My Definition of Done
On his blog, Steve Rowe shares a story of an employee who claims to be done their work, but by Steve’s standards is not. Steve puts this down to a difference in opinion of the word ‘done’.
“The problem stems from the fact that we rarely define the word. It is assumed that everyone shares a definition but it is rarely true. Is a feature done when it compiles? When it is checked in? When it can run successfully? When it shows up in a particular build? All of these are possible interpretations of the same phrase.”
Now, I completely understand the issue that Steve has had here, but I don’t agree that it simply comes down to a different definition of the word done. Done is done. When all of the requirements for the task are complete, the task is done.
Clear and purposeful documentation of the application that is to be built, outlining features and requirements will help show the developers what work needs to be completed prior to a task being done.
Define the task
The ultimate responsibility falls on the manager. A manager should be outlining their requirements for a task, or project, that the developer can follow.
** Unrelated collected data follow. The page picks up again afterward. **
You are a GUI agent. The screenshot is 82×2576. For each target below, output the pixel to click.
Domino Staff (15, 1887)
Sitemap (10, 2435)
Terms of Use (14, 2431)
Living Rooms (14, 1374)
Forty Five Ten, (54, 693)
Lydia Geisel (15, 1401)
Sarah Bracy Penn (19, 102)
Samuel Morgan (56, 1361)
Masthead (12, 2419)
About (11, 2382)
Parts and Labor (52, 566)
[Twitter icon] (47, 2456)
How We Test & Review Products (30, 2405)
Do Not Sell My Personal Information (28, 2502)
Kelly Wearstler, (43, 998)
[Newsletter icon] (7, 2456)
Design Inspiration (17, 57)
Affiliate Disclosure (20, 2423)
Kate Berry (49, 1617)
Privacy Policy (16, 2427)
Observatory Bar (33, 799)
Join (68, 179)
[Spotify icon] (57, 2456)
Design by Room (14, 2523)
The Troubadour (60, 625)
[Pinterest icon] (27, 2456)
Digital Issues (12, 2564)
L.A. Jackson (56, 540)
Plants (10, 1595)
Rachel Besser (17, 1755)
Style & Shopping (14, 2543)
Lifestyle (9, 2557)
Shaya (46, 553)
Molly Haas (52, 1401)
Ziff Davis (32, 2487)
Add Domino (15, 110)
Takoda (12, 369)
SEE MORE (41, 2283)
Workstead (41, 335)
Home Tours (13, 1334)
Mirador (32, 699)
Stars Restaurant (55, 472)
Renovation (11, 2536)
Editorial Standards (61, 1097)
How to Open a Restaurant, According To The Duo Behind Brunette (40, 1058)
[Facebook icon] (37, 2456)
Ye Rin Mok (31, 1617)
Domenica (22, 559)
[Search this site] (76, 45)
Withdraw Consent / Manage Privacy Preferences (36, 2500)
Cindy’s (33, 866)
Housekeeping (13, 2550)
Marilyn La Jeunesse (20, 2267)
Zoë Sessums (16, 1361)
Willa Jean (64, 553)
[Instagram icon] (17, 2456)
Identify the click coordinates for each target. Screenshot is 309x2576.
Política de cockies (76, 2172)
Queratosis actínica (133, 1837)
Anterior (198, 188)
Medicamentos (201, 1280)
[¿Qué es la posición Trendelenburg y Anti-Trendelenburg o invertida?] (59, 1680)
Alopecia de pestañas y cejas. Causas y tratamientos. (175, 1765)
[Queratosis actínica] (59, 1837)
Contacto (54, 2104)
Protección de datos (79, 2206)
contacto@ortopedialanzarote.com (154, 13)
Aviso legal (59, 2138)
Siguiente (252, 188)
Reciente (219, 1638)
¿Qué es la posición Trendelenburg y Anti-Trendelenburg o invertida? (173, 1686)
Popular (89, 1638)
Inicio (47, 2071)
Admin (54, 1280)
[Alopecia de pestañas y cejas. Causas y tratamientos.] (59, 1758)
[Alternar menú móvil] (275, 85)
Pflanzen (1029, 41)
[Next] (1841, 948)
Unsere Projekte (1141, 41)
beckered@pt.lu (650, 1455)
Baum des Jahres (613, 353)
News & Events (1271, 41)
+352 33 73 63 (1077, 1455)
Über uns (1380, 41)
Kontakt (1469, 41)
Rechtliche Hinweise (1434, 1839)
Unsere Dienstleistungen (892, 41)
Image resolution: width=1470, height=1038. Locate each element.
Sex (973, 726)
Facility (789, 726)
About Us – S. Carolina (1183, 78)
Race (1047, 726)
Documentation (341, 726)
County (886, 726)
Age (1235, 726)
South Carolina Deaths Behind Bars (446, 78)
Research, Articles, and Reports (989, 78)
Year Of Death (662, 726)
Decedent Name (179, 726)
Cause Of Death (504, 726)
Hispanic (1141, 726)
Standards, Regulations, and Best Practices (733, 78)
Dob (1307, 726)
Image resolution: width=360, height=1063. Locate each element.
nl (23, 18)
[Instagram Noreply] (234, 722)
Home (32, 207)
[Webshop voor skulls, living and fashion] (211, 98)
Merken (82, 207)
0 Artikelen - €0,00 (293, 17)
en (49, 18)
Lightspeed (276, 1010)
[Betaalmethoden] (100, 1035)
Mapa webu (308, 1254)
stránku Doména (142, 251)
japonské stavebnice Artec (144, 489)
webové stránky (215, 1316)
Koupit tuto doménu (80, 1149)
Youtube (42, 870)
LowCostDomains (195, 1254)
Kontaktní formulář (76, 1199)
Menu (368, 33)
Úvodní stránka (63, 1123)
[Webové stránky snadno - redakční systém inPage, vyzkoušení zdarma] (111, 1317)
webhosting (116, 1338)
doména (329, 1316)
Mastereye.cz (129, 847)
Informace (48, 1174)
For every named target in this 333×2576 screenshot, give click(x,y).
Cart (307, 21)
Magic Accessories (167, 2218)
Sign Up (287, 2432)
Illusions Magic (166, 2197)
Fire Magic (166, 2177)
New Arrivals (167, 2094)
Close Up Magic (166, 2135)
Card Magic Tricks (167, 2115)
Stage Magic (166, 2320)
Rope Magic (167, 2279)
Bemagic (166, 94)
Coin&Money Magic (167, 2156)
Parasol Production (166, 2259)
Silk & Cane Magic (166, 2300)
Ideally this wouldn’t be a unique, per task requirement, but rather a general procedure that defines each task. This helps automate most of the processes and would then only require the manager if there is a unique or new situation.
My point is this: as long as the task is clearly defined it is easy for anyone to know when they are done. Focus on proper task definition and your staff will have a much easier time knowing what they have to do, and executing it. And you’ll have a better idea of where your projects are at.